WORK INSTRUCTIONS:
Rewrite the material from the line with "will [1022, 340]." up to and including the line with "Open the 极限空间", replacing "trinket" with "charm" and leaving everything else as it is.

-- Start RECORDS SHOWN --

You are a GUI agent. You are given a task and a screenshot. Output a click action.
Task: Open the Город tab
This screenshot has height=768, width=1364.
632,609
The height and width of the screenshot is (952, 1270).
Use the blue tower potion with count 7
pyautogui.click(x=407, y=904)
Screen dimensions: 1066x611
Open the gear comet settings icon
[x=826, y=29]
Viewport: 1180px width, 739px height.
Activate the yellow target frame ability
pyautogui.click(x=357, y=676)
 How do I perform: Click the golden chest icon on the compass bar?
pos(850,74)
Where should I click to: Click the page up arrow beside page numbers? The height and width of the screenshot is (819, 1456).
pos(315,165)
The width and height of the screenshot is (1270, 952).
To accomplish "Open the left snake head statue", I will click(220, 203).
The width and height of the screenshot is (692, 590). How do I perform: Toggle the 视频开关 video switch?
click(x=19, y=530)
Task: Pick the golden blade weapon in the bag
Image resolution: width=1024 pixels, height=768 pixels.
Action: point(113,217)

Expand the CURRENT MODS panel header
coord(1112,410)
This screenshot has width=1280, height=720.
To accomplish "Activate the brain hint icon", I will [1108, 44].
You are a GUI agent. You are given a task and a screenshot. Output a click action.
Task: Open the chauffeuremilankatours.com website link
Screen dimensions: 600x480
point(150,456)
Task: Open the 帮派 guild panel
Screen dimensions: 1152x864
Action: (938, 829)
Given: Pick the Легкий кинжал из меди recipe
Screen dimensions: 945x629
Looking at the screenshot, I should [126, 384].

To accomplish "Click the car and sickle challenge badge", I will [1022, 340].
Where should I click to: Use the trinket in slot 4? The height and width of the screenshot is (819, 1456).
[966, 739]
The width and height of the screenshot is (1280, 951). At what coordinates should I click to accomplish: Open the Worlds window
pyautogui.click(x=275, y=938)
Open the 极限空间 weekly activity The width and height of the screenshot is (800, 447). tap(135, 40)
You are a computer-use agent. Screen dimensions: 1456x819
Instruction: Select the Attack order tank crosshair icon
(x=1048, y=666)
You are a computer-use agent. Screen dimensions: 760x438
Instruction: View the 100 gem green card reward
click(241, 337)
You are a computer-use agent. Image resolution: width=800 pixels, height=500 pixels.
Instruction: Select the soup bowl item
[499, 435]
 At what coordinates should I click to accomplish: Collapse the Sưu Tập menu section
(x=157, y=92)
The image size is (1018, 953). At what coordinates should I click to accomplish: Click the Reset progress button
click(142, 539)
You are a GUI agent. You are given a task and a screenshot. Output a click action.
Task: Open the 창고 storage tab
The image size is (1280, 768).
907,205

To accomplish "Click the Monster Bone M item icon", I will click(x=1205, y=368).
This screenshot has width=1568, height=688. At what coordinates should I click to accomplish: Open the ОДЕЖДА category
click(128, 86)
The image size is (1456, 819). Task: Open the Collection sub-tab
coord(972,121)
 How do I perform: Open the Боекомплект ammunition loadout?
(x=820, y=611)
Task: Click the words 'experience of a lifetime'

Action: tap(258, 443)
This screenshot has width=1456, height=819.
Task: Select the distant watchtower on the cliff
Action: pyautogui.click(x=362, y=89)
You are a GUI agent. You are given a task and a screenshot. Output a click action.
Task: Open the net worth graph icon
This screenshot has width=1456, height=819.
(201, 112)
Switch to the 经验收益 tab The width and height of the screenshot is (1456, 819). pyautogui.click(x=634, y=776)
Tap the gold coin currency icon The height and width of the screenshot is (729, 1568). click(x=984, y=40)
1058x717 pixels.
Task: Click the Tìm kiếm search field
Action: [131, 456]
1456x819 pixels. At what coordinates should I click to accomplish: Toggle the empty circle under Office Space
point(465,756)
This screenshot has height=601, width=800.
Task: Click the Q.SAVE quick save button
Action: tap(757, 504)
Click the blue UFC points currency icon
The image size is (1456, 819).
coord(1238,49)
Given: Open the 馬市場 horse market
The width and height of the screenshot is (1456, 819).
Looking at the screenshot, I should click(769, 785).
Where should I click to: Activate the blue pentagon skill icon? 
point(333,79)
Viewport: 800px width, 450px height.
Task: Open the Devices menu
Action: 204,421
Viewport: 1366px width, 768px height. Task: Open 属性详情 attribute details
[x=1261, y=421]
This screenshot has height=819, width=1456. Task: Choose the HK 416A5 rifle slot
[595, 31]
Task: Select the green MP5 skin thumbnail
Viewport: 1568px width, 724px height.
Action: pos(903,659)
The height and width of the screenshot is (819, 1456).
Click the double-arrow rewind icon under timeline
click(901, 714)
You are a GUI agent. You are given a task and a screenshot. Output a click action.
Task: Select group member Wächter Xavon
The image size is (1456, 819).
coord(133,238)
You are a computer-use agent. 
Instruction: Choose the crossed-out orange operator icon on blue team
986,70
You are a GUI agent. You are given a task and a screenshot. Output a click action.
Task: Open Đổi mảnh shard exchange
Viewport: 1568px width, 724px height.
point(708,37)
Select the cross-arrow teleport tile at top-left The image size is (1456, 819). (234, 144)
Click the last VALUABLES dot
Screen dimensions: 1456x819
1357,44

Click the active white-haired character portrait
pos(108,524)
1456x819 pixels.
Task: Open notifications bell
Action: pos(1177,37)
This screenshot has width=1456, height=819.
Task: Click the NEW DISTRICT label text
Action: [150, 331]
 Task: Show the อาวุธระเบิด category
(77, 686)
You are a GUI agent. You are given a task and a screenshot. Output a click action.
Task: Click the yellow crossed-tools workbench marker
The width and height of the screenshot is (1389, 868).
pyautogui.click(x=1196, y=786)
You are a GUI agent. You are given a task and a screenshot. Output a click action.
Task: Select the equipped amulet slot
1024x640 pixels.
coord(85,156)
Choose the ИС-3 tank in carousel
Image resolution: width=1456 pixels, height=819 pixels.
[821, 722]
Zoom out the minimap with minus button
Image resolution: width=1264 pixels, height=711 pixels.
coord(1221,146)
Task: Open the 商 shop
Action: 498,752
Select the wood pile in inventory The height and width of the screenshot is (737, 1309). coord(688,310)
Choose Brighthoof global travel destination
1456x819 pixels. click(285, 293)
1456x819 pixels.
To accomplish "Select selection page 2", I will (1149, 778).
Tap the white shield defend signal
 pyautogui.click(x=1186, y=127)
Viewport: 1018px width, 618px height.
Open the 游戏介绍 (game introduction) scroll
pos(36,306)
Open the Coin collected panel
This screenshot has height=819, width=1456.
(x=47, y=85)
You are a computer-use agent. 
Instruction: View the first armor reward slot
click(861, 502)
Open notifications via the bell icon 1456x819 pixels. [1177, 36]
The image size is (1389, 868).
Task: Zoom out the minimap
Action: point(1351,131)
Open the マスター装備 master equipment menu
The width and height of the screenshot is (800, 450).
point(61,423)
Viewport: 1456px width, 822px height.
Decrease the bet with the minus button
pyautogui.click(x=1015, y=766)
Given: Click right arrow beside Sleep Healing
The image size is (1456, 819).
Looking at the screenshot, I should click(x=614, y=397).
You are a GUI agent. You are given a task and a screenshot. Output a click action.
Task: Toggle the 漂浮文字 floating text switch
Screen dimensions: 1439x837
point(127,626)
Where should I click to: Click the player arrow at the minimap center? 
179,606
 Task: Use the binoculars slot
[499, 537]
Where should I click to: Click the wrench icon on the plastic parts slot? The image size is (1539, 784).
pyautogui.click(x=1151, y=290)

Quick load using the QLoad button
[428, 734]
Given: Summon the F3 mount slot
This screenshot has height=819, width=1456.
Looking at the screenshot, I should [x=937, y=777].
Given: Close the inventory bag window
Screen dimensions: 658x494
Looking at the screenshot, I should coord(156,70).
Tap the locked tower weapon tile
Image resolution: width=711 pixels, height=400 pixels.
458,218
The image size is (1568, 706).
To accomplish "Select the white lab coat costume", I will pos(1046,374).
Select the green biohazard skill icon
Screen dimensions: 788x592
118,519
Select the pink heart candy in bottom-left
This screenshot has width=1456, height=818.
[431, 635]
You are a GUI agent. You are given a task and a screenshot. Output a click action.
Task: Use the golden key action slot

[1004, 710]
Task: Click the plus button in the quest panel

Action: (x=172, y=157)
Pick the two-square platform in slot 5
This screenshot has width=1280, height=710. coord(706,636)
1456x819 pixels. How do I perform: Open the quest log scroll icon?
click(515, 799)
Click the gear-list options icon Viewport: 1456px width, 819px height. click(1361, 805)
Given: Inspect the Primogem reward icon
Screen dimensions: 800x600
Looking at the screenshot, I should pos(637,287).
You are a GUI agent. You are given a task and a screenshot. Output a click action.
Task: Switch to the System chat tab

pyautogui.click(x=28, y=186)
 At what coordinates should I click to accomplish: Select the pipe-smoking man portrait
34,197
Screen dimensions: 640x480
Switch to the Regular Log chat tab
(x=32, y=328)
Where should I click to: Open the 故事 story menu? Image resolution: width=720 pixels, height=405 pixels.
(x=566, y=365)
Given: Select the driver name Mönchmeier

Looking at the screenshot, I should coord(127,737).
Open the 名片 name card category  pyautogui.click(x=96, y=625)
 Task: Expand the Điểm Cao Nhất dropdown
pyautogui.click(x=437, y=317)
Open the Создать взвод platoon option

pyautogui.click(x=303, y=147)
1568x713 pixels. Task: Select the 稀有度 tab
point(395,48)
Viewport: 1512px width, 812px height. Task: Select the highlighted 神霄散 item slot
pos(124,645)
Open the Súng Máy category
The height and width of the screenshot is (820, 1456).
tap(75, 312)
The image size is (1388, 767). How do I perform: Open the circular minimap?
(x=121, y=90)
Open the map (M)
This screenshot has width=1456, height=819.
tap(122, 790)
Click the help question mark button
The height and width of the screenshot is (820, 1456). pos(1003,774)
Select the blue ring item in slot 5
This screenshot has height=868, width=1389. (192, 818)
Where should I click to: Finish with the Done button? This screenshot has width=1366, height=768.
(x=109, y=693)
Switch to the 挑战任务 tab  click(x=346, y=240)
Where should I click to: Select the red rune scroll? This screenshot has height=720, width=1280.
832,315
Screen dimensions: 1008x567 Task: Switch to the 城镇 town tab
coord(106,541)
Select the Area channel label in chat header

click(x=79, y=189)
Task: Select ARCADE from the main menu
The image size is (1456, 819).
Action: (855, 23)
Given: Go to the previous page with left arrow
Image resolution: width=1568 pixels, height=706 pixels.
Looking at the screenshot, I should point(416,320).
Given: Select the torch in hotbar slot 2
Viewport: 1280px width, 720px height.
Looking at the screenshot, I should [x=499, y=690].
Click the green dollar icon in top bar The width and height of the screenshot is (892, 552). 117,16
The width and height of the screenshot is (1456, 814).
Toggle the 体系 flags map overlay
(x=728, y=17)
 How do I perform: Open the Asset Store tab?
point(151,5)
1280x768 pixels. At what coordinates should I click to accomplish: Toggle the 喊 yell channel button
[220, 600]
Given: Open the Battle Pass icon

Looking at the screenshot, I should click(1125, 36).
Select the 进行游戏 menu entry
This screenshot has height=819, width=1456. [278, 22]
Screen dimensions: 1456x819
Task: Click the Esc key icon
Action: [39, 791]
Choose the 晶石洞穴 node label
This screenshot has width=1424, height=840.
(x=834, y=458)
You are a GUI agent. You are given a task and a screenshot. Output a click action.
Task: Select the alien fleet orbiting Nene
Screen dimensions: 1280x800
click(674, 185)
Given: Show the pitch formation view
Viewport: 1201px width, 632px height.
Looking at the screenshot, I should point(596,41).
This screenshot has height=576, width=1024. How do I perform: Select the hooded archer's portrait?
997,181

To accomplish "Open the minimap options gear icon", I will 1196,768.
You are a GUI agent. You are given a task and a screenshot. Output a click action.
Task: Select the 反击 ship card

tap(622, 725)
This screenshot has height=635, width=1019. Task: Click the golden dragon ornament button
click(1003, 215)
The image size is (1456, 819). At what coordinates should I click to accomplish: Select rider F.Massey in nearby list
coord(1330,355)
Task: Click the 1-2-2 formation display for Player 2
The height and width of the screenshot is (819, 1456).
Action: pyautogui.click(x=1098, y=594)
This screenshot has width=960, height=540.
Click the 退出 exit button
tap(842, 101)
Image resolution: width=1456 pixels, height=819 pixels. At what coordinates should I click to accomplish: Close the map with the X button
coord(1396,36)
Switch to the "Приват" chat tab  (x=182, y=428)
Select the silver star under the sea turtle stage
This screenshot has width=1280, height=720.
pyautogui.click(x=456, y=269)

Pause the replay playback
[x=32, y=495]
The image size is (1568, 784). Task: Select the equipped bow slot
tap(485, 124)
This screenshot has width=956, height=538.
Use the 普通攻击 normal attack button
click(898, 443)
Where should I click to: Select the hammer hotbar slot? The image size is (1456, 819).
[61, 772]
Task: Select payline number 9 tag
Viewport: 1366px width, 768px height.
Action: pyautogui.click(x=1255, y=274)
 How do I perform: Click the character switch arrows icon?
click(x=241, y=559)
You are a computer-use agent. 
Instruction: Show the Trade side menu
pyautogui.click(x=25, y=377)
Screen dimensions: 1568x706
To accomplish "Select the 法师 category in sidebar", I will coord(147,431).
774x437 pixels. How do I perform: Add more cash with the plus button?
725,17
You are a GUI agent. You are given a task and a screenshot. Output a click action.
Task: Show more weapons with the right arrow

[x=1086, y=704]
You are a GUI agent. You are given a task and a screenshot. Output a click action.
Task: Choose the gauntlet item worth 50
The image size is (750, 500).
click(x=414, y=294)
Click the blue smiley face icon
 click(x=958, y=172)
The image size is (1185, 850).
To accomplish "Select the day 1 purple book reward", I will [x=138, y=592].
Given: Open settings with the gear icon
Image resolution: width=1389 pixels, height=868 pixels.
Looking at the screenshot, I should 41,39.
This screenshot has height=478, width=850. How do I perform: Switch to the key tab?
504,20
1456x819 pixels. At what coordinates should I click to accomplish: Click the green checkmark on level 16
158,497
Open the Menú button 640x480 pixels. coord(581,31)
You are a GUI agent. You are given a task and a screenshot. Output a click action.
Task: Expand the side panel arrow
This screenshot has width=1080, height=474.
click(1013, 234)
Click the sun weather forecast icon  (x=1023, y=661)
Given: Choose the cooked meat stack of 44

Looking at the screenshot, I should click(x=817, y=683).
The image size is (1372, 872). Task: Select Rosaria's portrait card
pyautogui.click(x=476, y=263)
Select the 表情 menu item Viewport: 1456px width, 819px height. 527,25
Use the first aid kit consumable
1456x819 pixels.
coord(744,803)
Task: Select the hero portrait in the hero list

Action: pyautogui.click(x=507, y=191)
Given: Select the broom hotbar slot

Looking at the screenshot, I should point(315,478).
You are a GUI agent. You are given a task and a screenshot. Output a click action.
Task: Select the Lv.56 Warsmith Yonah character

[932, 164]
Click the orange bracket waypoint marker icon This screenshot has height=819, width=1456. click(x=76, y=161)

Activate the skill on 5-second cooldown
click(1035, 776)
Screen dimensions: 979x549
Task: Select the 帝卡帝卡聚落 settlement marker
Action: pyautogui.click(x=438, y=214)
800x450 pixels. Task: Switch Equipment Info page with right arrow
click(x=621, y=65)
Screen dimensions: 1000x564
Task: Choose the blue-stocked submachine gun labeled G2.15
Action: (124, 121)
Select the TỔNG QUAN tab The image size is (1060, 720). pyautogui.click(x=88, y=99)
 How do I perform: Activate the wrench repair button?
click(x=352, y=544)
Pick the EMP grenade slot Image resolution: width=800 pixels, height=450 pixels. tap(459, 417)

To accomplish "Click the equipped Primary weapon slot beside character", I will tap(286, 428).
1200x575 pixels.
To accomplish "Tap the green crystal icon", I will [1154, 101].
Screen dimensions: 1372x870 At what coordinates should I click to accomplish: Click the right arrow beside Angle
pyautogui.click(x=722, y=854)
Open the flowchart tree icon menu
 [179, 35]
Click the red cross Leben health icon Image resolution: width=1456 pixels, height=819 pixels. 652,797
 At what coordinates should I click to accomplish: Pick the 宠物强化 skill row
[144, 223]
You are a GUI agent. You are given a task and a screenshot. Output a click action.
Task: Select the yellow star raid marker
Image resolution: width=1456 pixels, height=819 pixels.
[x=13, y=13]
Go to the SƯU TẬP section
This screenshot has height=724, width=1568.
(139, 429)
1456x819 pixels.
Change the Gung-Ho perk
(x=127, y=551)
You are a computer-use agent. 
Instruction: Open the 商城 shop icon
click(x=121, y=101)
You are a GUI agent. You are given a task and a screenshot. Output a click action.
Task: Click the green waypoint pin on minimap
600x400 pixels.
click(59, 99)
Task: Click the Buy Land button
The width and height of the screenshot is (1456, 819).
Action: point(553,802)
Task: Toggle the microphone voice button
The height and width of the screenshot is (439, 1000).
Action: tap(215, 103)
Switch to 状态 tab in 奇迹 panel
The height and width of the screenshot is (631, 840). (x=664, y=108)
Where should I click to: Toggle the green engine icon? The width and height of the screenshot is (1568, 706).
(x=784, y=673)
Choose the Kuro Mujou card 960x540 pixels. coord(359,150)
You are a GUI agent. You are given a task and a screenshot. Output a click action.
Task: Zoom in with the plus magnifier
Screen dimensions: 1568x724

-- End RECORDS SHOWN --

SOLUTION TO THE EXERCISE:
To accomplish "Click the car and sickle challenge badge", I will [1022, 340].
Where should I click to: Use the charm in slot 4? The height and width of the screenshot is (819, 1456).
[966, 739]
The width and height of the screenshot is (1280, 951). At what coordinates should I click to accomplish: Open the Worlds window
pyautogui.click(x=275, y=938)
Open the 极限空间 weekly activity The width and height of the screenshot is (800, 447). tap(135, 40)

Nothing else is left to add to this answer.